### Exercise requirements
Which lines in the data below contain the word "This", matched case-sensitively? Extract each such line in full.

### Screenshot and document pointing data
* * *

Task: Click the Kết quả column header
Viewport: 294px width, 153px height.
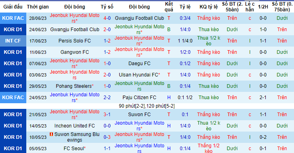Action: click(169, 7)
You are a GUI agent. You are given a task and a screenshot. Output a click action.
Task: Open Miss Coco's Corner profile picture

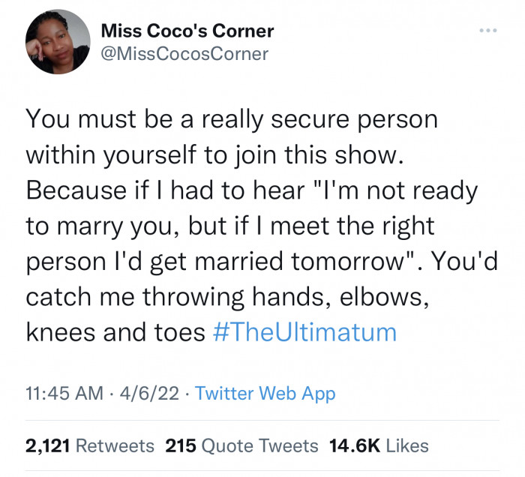pyautogui.click(x=58, y=42)
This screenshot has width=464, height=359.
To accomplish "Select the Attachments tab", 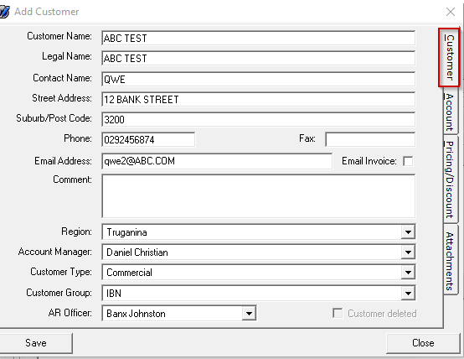I will [x=451, y=260].
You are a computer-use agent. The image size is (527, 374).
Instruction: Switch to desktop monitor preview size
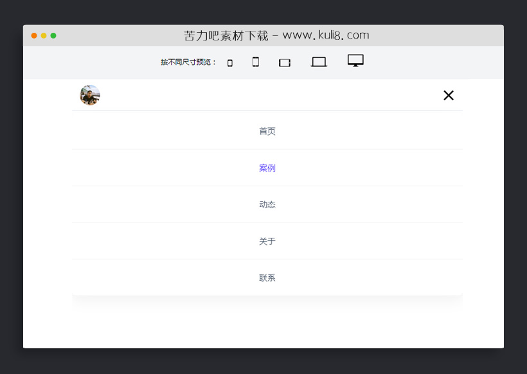coord(355,61)
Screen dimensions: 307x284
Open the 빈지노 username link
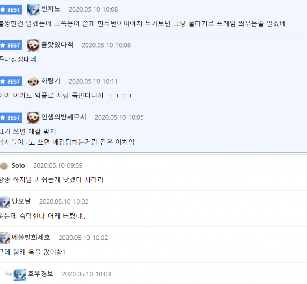coord(51,9)
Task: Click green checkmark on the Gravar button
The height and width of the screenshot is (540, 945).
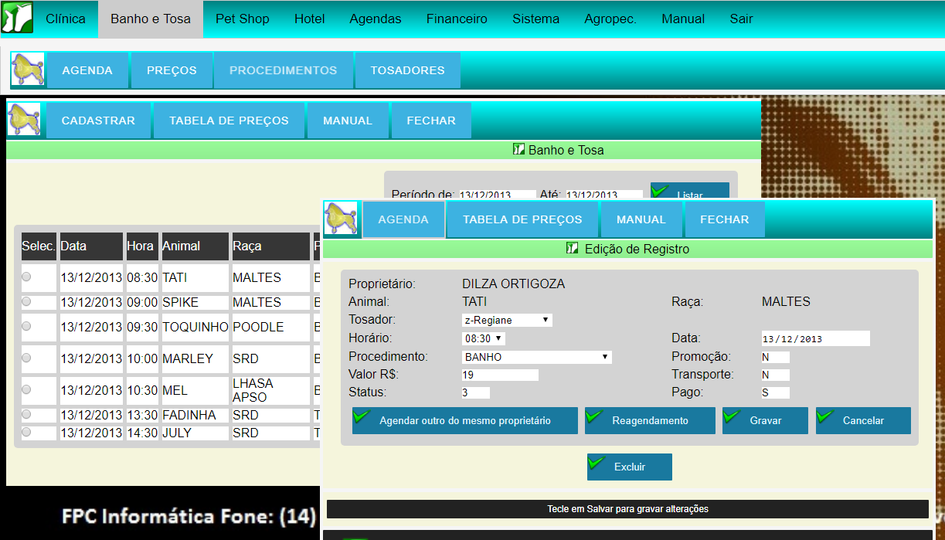Action: (732, 416)
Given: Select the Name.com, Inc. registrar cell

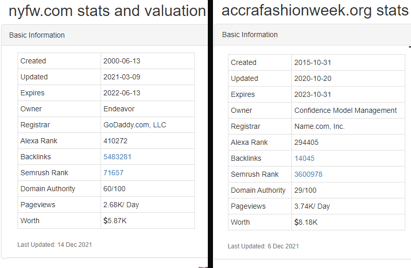Looking at the screenshot, I should tap(320, 126).
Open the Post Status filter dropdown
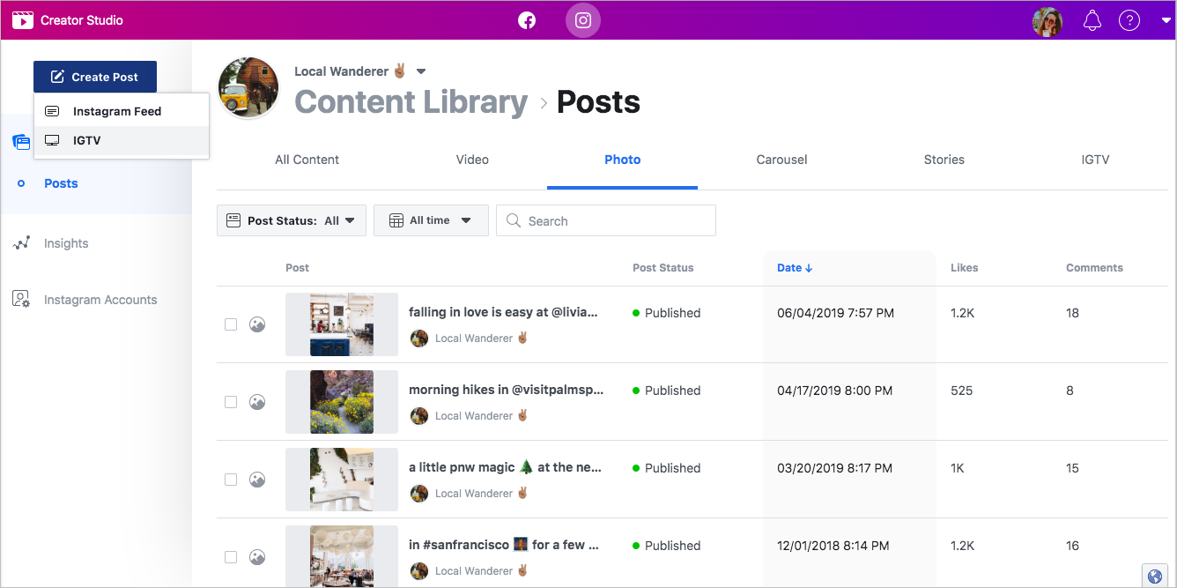Image resolution: width=1177 pixels, height=588 pixels. [291, 220]
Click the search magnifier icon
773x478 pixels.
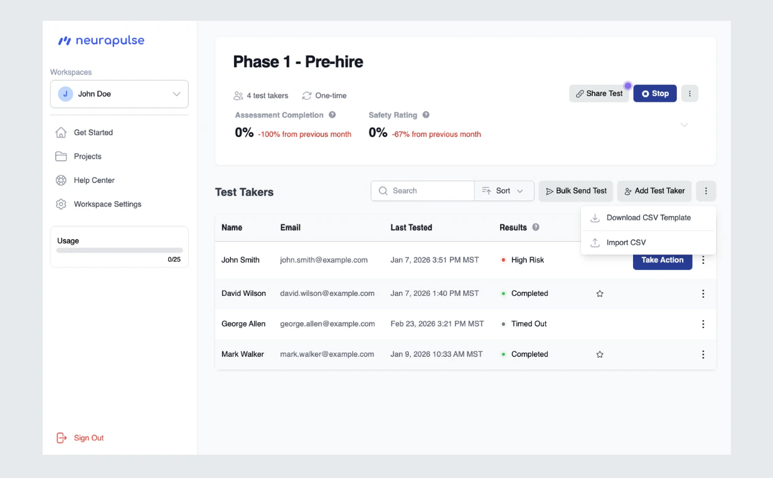(x=383, y=190)
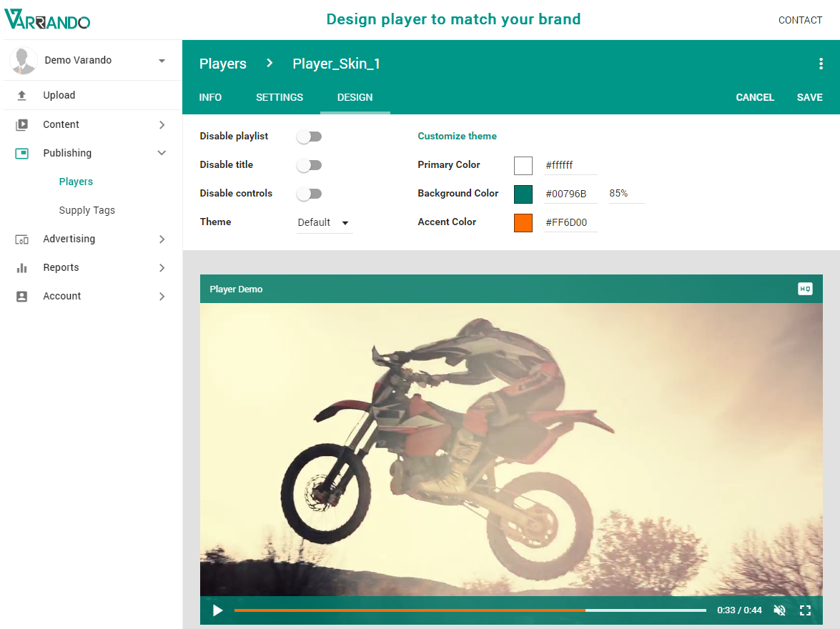Open Reports via its bar-chart icon
This screenshot has width=840, height=629.
22,267
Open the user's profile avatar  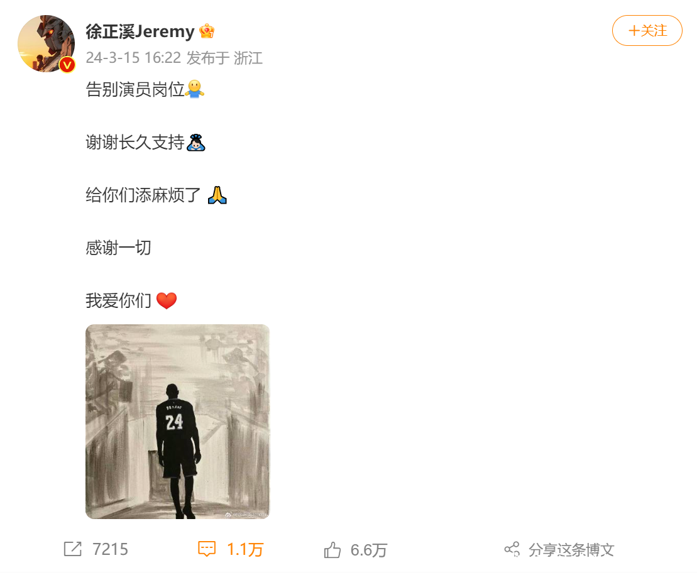tap(47, 43)
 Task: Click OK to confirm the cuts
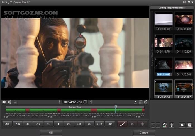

* * *

### Full response
This screenshot has width=464, height=359.
This screenshot has width=840, height=629.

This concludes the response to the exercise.